In this video, we discussed two related topics in data expiration,

data cleanup and transformation.

Here are some common questions to ask when you clean up data.

Do character variables have valid values?

Are numeric variables within range?

Are there missing values?

Are there duplicated values?

Are values unique for some variables, for example, ID variables?

Are the dates valid?

Do we need to combine multiple data files?

It is important to check those questions and

handle them appropriately in the data cleanup process.

While it is straightforward to handle some of those issues,

dealing with others might be highly non-trivial.

As an example, handling missing values usually requires good understanding of

the problem context and can take many alternative approaches.

We discuss it in a separate video.

There are many commercial and open source tools for data cleanup.

Two very popular open source tools are OpenRefine and Data Wrangler.

The tools can greatly help many common data exploration tasks.

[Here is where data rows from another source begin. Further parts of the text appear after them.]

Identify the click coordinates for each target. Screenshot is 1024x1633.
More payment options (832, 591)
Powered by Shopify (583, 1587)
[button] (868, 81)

I encourage you to explore their websites to learn more.

Next, we move on to data transformation,

which usually means that we apply a mathematical function to each data value.

Perhaps the most common data transformation is centering and

scaling of a single variable.

For those of you with statistics background,

you can think of it as calculating the z-score of each observed value.

That is, each data value is first reduced by the mean and

then divided by the standard deviation.

One of the immediate benefits of centering and

scaling is to make numerical procedures easier to work with and more stable.

This is because the centering and

scaling ensures that multiple variables in a dataset is on a common scale.

Centering and scaling is often required or recommended for some modeling tools,

such as clustering, principal component analysis, and neural networks.

The main drawback is that the data becomes harder to interpret.

The data value after centering and scaling measures the number of standard deviations

between each data point and the mean, and its uniqueness.

There are many other data transformations.

Some of them can be expressed using common mathematical functions such logarithm,

square, square root, and inverse.

Except for the first one,

all transformations mentioned here are considered polynomial transformations.

Because they involve polynomial terms of the original data value.

Different transformations are appropriate for different problem contexts.

Sometimes we have to experiment to figure out the right one to use.